Verdict · Oakland County Circuit Court, Pontiac, MI · 1999

Won by Fieger, Fieger, Kenney & Harrington, P.C..

An Oakland County jury found Warner Bros. and The Jenny Jones Show liable for the wrongful death of Scott Amedure and assessed $25 million, an award the Michigan Court of Appeals later reversed.

What happened

In March 1995, The Jenny Jones Show taped an episode in Chicago built around secret admirers. Scott Amedure, a 32-year-old man from Michigan, was brought on to reveal a crush on an acquaintance, Jonathan Schmitz. Schmitz had been told the admirer might be a woman. On stage he learned otherwise. The segment never aired.

Three days later, Schmitz drove to Amedure's home in Oakland County, Michigan, and shot him with a shotgun. Amedure died at the scene. Schmitz was arrested, convicted of murder, and sent to prison. Amedure was 32 years old and left behind a family in Michigan.

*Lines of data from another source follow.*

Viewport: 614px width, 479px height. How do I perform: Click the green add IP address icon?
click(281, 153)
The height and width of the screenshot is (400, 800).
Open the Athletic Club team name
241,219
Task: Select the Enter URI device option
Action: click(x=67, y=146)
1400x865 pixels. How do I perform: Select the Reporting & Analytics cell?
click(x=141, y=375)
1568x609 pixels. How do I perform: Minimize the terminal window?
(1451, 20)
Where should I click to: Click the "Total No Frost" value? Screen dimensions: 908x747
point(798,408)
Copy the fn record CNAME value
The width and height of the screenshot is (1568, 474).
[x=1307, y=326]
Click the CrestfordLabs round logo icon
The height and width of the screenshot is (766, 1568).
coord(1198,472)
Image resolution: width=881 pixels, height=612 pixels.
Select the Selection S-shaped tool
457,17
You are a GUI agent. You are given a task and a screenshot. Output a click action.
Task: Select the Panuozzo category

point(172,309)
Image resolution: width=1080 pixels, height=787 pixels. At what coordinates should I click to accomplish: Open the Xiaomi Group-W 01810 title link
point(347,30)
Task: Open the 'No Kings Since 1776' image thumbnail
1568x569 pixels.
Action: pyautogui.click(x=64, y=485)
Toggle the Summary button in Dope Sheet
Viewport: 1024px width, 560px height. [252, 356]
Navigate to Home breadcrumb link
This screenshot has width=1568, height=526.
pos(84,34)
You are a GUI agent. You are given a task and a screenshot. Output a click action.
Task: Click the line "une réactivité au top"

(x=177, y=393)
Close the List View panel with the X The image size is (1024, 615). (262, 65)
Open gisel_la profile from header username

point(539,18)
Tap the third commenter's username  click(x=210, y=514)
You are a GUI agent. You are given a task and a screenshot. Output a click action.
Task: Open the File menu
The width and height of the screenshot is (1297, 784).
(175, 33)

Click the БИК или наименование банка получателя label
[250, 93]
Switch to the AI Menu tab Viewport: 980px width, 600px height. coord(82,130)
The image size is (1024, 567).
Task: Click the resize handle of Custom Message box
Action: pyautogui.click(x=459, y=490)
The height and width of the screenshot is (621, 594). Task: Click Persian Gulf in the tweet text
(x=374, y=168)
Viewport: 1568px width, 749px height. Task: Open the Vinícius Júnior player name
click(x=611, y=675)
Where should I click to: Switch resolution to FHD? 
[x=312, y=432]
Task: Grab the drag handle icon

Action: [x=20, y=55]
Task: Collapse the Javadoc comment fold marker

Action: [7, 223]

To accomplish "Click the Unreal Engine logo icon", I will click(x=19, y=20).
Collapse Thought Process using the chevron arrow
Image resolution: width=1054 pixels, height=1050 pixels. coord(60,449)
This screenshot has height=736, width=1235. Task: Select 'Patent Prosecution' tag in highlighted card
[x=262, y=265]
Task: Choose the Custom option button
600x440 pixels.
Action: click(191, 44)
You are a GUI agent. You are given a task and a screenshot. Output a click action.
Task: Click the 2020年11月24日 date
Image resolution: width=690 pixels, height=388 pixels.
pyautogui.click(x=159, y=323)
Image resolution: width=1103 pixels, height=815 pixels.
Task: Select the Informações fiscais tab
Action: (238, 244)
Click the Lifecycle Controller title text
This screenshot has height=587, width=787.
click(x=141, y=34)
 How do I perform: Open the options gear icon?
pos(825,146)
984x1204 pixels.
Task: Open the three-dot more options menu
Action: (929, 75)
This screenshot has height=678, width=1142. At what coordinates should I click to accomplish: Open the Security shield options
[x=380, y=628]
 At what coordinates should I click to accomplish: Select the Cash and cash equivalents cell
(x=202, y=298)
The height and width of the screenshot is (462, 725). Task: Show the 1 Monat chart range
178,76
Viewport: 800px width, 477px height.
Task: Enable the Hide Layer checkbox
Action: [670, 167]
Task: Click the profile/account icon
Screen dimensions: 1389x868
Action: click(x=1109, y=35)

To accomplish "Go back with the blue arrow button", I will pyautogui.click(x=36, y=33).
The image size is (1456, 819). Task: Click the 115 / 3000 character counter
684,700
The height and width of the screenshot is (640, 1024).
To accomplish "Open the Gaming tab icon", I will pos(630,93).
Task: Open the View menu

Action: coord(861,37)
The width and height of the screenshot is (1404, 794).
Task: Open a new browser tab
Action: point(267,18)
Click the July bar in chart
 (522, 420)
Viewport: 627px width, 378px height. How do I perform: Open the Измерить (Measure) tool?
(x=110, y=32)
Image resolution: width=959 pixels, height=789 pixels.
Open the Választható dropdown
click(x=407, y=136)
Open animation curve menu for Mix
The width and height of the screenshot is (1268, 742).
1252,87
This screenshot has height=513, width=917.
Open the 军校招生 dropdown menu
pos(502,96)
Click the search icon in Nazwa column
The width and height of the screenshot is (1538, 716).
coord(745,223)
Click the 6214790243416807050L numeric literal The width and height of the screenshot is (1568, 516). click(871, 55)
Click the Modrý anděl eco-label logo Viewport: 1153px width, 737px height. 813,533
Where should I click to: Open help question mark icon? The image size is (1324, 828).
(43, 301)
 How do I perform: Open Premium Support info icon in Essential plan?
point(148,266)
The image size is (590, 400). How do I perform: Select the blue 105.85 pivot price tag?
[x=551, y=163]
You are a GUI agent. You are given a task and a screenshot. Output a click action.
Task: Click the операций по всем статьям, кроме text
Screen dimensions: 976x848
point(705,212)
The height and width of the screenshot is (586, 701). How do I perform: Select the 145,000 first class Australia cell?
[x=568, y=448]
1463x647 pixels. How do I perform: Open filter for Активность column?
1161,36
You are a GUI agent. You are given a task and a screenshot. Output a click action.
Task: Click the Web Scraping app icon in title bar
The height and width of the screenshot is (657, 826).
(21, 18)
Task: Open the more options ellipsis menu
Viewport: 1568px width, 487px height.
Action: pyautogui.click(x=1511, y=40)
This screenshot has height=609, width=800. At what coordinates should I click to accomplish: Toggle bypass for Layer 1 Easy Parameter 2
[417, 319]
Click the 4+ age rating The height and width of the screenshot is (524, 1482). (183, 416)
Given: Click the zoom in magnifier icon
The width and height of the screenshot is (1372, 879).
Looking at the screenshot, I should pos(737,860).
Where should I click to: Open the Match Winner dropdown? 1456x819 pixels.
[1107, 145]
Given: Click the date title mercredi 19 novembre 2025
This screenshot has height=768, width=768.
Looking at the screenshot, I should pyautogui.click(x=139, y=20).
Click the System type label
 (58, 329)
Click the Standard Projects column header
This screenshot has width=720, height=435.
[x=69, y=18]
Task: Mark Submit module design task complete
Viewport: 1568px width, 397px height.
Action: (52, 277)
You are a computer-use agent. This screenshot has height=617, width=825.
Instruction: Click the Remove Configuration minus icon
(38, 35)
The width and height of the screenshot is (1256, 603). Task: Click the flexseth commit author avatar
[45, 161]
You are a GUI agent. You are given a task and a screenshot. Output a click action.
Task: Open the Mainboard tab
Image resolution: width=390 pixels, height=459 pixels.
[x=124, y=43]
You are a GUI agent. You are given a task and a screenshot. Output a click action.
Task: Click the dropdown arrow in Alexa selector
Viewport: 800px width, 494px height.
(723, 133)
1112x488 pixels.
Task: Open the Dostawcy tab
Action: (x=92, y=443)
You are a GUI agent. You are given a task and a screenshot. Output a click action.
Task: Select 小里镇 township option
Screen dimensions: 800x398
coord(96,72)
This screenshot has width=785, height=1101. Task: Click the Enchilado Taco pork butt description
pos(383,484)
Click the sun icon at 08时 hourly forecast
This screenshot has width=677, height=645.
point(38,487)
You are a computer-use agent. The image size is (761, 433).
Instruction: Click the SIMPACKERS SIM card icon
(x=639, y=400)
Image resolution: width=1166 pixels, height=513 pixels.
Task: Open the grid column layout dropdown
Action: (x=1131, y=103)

Amedure's mother, Patricia Graves, filed a wrongful death suit on behalf of his estate in Oakland County Circuit Court in Pontiac. Geoffrey Fieger represented the family. He argued that the producers had engineered the on-air confrontation: they recruited both men, kept Schmitz in the dark about the nature of the surprise, and never screened for his documented history of mental instability and earlier suicide attempts. The suit named Warner Bros. and Telepictures, the show's owner and distributor.

The trial ran from March into May 1999 before Judge Gene Schnelz. On May 7, 1999, the jury returned a verdict for the family and set damages at $25 million. With interest and costs added, the judgment entered against the defendants came to roughly $29.3 million.

The defendants appealed. On October 22, 2002, a divided panel of the Michigan Court of Appeals reversed the judgment in a 2 to 1 decision. The majority held that the producers owed no legal duty to protect Amedure from a killing that Schmitz committed three days after the taping and hundreds of miles from the studio. The court ordered judgment entered for the defendants.

The Michigan Supreme Court declined to revive the case. After the appeal, the family recovered nothing on the verdict.

Sources

This account is drawn from contemporaneous public reporting and the court record.